- _ASSIGNED TASK_
Repeat the entries below exactly as they appear, with no pictures.

++++ DATA FOR THIS TASK ++++

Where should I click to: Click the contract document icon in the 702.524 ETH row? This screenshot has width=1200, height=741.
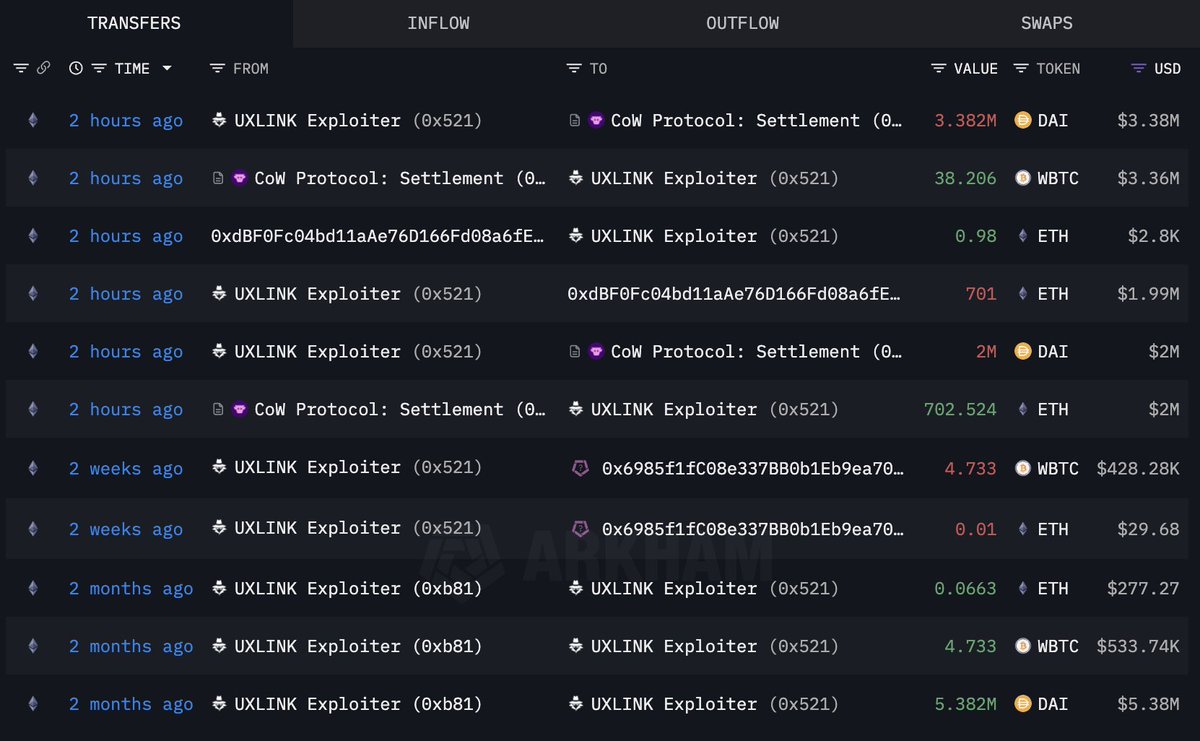(218, 409)
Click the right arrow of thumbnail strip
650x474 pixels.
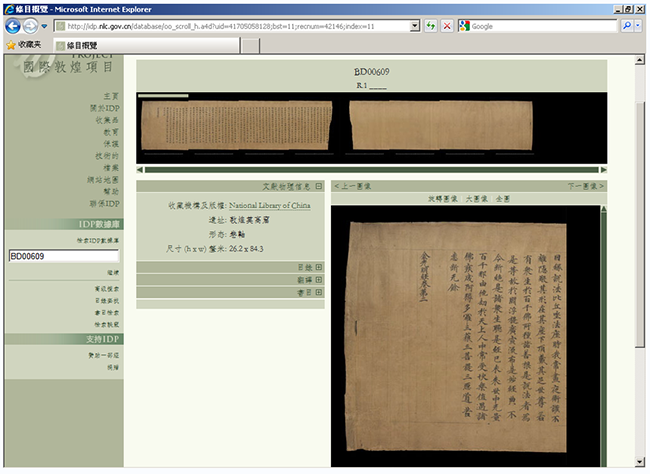coord(604,170)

++++

- _FINAL ANSWER_
Where should I click to: Click the contract document icon in the 702.524 ETH row? This screenshot has width=1200, height=741.
(218, 409)
Click the right arrow of thumbnail strip
650x474 pixels.
coord(604,170)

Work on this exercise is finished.